Conformément à la Convention sur la lutte contre la traite des êtres humains ratifiée par la Suisse, les personnes concernées bénéficient d’un délai de rétablissement et de réflexion de trente jours (art. 13). Si la personne est prête à témoigner, un court séjour de trois à six mois lui est accordé. Pendant cette période, les personnes vivent dans des centres d’accueil et peuvent se rétablir. Ces conditions ne s’appliquent toutefois pas aux personnes qui ont été victimes de la traite des êtres humains à l’étranger. Ainsi, dans ces circonstances, les prestations d’assistance prévues par la Convention du Conseil de l’Europe - hébergement spécialisé, accès à des conseils et à des traductions, assistance dans la procédure pénale et aide d’urgence matérielle, médicale et psychologique - leur sont refusées.
Cette pratique est en contradiction avec les obligations de la Suisse en matière de droits humains. En tant qu’État partie à la Convention sur la lutte contre la traite des êtres humains, la Suisse est tenue de mettre ses services d’assistance, médicale ou autre, à la disposition de toutes les personnes victimes qui résident légalement sur son territoire (art. 12 al. 3 Convention sur la lutte contre la traite d’êtres humains). Dans son arrêt J. et autres c. Autriche, la Cour européenne des droits de l’homme affirme elle aussi explicitement que l’accès à la protection des victimes de la traite des êtres humains doit être garanti lorsque l’infraction a eu lieu à l’étranger. Dans ce contexte, la Suisse enfreint en outre la Convention d’Istanbul qu’elle a ratifiée (art. 20, 22 et 23), la Convention européenne des droits de l’homme (art. 1) et les recommandations du Protocole de Palerme (art. 6 al. 5). Elle a déjà été critiquée à plusieurs reprises pour sa pratique par le Groupe d’expert·e·s sur la lutte contre la traite des êtres humains du Conseil de l’Europe (GRETA).

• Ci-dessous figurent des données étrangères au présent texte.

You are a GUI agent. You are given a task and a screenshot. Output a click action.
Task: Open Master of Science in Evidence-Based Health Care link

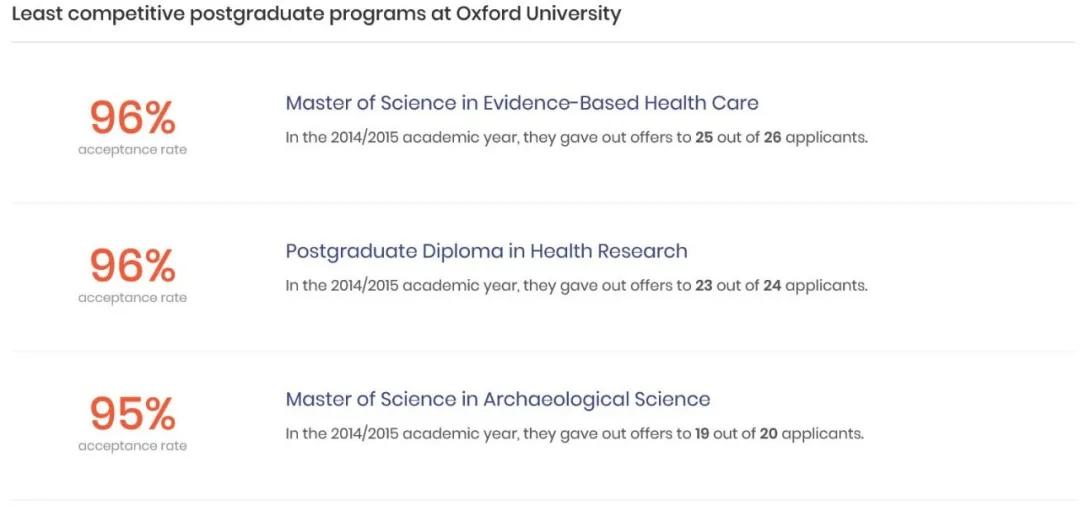click(x=522, y=103)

En refusant de protéger et de soutenir les victimes de la traite d’êtres humains parce qu’elles ont subi celle-ci à l’étranger, la Suisse viole ses obligations en matière de droits humains. Pour soutenir les personnes concernées, il est urgent de trouver une solution pragmatique et de renforcer le financement public des prestations d’aide aux victimes.